Наскакивает он на меня, зелёный.

- Алексей, - кричит, - гони его вон!

Алексей этот с большим усердием вытолкал меня на улицу.

Вечер был, часа два беседовал я с протопопом. Сумрачно на улице, скверно. Народ везде гуляет, говор и смех - о ту пору праздники были, святки. Иду расслабленно, гляжу на всех, обидно мне и хочется кричать:

"Эй, народ! Чему радуешься? Бога у тебя искажают, гляди!"

Иду - как пьяный, тоска мне, куда идти - не знаю. К себе, на постоялый, - не хочется: шум там и пьянство. Пришёл куда-то на окраину города, стоят домики маленькие, жёлтыми окнами в поле глядят; ветер снегом поигрывает, заметает их, посвистывает. Пить мне хочется, напиться бы пьяному, только - без людей.
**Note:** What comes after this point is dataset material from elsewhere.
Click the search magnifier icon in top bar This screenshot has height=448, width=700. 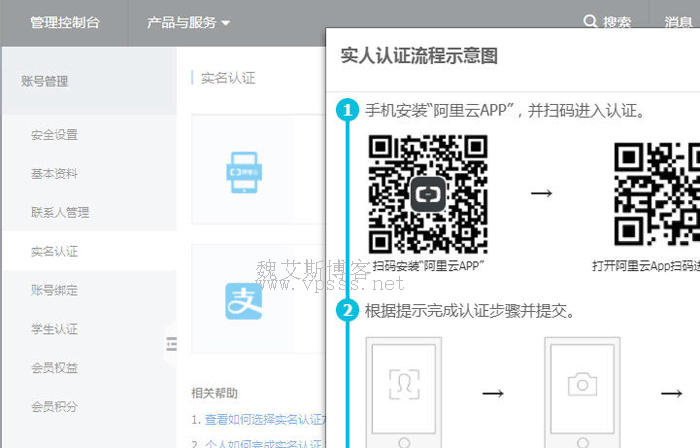pyautogui.click(x=591, y=22)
Чужой я всем и перед всеми виноват.

"А что, - думаю, - пойду вдоль по полю, куда приду?"

Вдруг из ворот женщина выскочила, в одном платье, едва шалью покрыта; взглянула в лицо мне, спрашивает:

- Как зовут?

Понял, что гадает она, говорю:

- Не скажу, потому - несчастлив человек.

Она смеётся.

- На праздниках-то? Мне веселье не в пору.

- А что, - спрашиваю, - есть здесь близко трактир какой-нибудь, посидел бы я там, а то - холодно!
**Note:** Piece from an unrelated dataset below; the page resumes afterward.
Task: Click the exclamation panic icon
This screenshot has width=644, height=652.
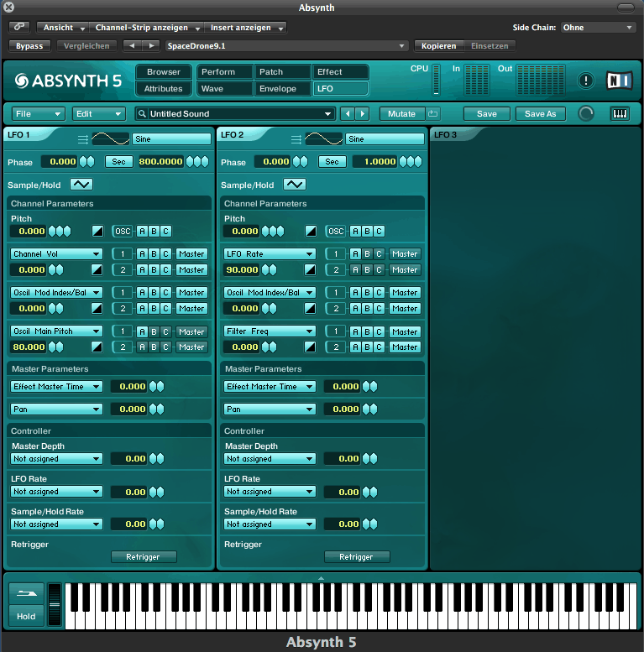Action: (586, 81)
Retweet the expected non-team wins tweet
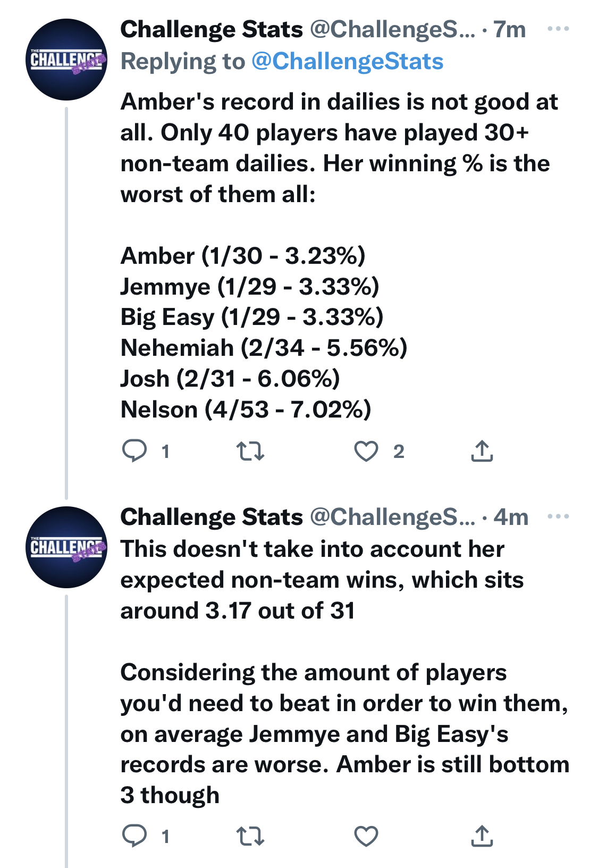 click(250, 836)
Смотрит она на меня пристально и говорит ласково так:

- Вон там трактир, а хочешь - иди ко мне, чаем напою!

Не подумал и - без воли - пошёл за нею. Вот я в комнате; на стене лампа горит, в углу, под образами, толстая старуха сидит, жуёт что-то, на столе - самовар. Уютно, тепло. Усадила меня эта женщина за стол; молодая, румяная она, грудь высокая. Старуха из угла смотрит на меня и сопит. Лицо у неё большое, дряблое и словно без глаз. Неловко мне - зачем пришёл? Кто такие?

Спрашиваю молодку:

- Чем занимаетесь?

- Кружева плетём

Верно: с полки гроздьями коклюшки висят. А она вдруг задорно улыбнулась и говорит прямо в глаза мне:

- А ещё - гуляю я!

Старуха засмеялась жирновато:

- Экая ты, Танька, бесстыдница!

Не скажи старуха этого - я бы не понял Татьяниных слов, а понял сконфузился. Первый раз в жизни гулящую девицу столь близко вижу, а конечно, скверно думаю про них.

Татьяна смеётся.

- Гляди-ка, Петровна, покраснел он!

А меня уже и зло берёт: вот так попал! Прямо с покаяния да в окаянное! Говорю девушке:

- Разве этаким делом хвастаются?

Она дерзко отвечает:

- Я вот - хвастаюсь!

Старуха опять сопит:

- Эх ты, Татьяна, Татьяна!

А я - не знаю, что сказать и как уйти от них, - на ум не идёт! Сижу молчу. Ветер в окна постукивает, самовар пищит, а Татьяна уж и дразнит меня:

- Ой, жарко мне!

И кофту свою у ворота расстегнула. Лицо у неё хорошее, и хоть глаза дерзкие - привлекают они меня. Подала старуха вина на стол, простого бутылку да наливки.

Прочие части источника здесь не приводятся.